The problem with these ad-hoc encoding is, that they have the tendency to creep up later and hunt you when you least expect it.

name currently is the codename base, at this point in time to my knowledge CNDs can't contain both, but that is not set into stone.

Not sure that a naming convention for jar files is enforced for modules, but at its core it is a filename and that can hold both , and =.

Why not reuse an approach you are already using: don't invent a new serialization, but write the number of key/value pairs to the stream and then the keys and values as pure strings. That way there is no need to consider "special" characters.

i will try to come up with something better. Part of the reason I remained at the String level is convenience and simplicity.

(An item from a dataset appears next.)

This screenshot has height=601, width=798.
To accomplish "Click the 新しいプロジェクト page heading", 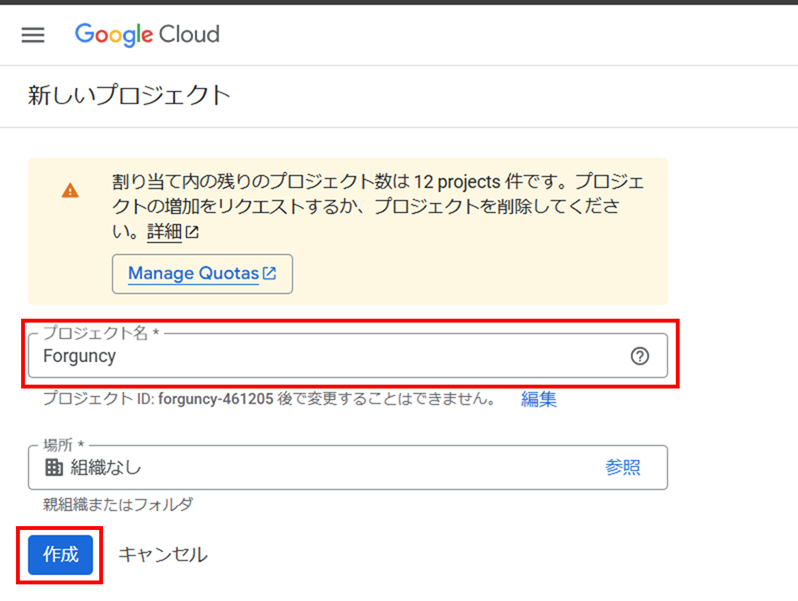I will (129, 96).
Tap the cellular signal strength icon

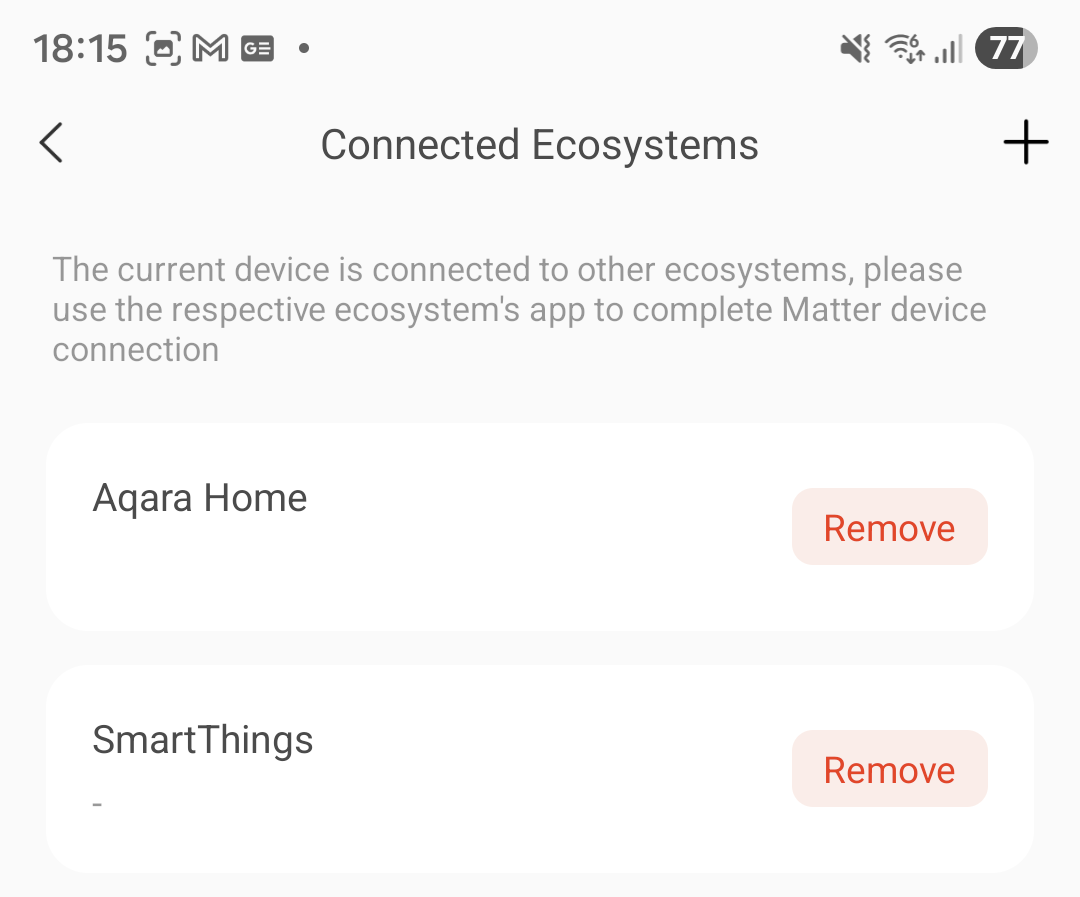[x=948, y=48]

But if we can't do that due to the separator issue, we could indeed go one level lower which would also allow us to map all booleans to a single byte and write the two strings without keys.

I dropped the idea of bitset encoding, since we would need a 3-state due to the unset state.

instead I made a slight modification of the implementation:

map entries are written as individual Strings

key/value separator is still the =, but this is fine since the String is split exactly once (split(.., 2)) and we know keys don't have that char in them

changes are in separate commit

- use Data*Streams instead of Object*Streams - simplify file format (no XML) - code renovation and other minor optimizations results in 4x faster cache loading times (readCache() and calculateParents() methods) minor: - ModuleManager.EnableContext: List -> Set for field solely used for contains() in inner loop - Module: data loading can synchronize on instance instead of class (DATA_LOCK no longer static)

matthiasblaesing

I have minimal nitpick, that you might consider. Apart from that thanks for the work.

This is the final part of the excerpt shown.